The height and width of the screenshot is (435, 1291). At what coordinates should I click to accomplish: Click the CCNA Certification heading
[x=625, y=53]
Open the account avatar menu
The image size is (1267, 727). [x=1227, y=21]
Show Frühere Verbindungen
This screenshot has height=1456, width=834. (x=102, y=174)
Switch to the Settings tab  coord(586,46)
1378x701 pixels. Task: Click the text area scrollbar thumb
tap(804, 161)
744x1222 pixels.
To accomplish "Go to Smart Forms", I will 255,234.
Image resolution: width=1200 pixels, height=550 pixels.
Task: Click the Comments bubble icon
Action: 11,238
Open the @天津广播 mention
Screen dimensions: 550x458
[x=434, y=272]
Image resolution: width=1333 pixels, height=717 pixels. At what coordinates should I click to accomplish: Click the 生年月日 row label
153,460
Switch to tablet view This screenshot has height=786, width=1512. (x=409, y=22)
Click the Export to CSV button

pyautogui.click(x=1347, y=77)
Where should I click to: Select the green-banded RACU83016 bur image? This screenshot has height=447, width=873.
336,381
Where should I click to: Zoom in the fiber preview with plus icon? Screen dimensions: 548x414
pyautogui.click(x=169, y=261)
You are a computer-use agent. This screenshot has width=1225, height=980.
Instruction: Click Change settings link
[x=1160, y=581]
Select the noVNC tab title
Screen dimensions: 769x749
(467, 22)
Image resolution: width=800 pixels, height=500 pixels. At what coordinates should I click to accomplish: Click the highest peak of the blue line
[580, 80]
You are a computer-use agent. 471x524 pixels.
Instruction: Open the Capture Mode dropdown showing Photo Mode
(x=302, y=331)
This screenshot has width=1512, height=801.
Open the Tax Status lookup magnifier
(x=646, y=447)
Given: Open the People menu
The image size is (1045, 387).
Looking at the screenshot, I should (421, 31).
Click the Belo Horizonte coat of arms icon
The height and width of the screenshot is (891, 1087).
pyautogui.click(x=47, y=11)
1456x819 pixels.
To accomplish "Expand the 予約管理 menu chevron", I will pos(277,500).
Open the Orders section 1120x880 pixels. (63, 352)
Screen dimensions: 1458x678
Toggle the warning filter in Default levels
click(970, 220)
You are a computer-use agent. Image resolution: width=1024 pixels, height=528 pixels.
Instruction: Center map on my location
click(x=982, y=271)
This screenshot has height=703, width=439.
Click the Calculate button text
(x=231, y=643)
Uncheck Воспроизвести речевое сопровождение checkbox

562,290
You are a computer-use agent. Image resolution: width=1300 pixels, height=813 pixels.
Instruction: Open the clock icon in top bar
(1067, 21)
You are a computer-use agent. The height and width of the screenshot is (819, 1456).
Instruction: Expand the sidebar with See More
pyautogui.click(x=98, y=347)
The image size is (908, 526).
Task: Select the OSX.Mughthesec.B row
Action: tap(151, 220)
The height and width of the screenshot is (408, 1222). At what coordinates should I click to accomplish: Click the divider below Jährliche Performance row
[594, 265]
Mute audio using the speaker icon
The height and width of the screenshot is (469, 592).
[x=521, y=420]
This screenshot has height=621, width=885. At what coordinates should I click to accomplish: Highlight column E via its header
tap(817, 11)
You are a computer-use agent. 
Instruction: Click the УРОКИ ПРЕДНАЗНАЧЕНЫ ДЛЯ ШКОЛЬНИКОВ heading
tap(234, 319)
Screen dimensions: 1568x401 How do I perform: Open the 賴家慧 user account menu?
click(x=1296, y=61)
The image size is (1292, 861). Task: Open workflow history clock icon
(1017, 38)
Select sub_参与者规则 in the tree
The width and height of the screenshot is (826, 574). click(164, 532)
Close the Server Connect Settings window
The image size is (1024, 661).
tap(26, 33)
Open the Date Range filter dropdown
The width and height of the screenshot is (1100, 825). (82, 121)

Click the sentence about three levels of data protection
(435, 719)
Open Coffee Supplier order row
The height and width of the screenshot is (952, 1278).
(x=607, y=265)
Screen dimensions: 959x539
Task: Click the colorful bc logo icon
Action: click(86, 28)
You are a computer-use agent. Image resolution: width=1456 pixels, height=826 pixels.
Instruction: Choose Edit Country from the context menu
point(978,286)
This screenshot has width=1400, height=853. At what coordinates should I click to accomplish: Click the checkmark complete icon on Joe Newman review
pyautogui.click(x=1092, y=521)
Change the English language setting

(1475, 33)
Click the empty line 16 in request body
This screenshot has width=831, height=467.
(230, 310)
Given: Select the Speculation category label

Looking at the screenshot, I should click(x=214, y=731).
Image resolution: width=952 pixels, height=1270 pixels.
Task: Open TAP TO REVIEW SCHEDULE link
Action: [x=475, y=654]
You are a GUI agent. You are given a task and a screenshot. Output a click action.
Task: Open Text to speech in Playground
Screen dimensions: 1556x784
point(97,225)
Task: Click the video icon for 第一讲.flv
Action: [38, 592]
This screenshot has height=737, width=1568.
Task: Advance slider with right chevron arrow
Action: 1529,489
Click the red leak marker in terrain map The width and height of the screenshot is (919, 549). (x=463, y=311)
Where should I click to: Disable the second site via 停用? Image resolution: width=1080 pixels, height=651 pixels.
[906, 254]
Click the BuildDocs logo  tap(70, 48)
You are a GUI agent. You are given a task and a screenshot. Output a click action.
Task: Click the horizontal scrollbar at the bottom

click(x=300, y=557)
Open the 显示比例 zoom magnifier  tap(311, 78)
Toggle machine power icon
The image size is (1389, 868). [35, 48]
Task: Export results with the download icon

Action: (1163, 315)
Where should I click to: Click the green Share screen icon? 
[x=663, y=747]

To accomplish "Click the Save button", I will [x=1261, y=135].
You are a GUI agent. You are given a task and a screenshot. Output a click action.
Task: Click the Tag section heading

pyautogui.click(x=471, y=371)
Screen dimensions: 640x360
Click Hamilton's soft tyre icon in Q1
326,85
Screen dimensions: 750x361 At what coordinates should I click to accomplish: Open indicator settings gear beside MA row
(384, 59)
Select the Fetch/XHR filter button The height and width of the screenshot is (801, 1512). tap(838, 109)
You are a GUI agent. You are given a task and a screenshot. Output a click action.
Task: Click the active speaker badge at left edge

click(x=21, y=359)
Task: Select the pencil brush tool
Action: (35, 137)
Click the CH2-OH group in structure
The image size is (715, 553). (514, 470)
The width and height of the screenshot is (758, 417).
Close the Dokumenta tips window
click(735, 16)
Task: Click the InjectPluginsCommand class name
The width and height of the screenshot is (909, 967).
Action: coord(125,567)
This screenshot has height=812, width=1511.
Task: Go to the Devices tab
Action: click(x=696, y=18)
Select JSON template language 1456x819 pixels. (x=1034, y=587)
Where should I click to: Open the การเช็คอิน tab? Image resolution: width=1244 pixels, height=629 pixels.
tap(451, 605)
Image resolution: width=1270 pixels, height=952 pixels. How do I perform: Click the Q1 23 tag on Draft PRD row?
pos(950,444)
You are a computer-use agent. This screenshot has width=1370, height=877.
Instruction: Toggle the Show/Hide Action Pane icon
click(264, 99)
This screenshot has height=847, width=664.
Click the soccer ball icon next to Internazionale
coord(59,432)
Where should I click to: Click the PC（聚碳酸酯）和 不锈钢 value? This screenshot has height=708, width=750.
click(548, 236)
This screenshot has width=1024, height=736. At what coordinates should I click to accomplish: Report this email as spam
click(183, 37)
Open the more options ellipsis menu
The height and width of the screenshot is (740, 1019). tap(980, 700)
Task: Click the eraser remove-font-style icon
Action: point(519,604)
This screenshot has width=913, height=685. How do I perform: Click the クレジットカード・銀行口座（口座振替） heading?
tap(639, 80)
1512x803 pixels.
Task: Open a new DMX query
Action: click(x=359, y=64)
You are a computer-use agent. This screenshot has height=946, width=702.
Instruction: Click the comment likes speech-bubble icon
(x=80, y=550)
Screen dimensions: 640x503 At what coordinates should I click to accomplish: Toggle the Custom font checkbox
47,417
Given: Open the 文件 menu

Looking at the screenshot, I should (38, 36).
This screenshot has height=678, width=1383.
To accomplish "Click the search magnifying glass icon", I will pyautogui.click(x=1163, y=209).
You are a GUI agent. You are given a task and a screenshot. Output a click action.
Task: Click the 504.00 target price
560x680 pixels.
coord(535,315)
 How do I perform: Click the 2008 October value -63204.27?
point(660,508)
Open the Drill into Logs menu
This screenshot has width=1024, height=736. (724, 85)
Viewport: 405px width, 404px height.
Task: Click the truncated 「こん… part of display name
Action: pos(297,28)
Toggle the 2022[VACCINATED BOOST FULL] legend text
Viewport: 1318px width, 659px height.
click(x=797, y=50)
· · ·
Reproduce the material starting at the line containing "Image resolution: width=1270" and ending at the line containing "Action: point(519,604)", switching "soccer ball" to "football" and leaving everything else unchanged.

Image resolution: width=1270 pixels, height=952 pixels. How do I perform: Click the Q1 23 tag on Draft PRD row?
pos(950,444)
You are a computer-use agent. This screenshot has width=1370, height=877.
Instruction: Toggle the Show/Hide Action Pane icon
click(264, 99)
This screenshot has height=847, width=664.
Click the football icon next to Internazionale
coord(59,432)
Where should I click to: Click the PC（聚碳酸酯）和 不锈钢 value? This screenshot has height=708, width=750.
click(548, 236)
This screenshot has width=1024, height=736. At what coordinates should I click to accomplish: Report this email as spam
click(183, 37)
Open the more options ellipsis menu
The height and width of the screenshot is (740, 1019). tap(980, 700)
Task: Click the eraser remove-font-style icon
Action: point(519,604)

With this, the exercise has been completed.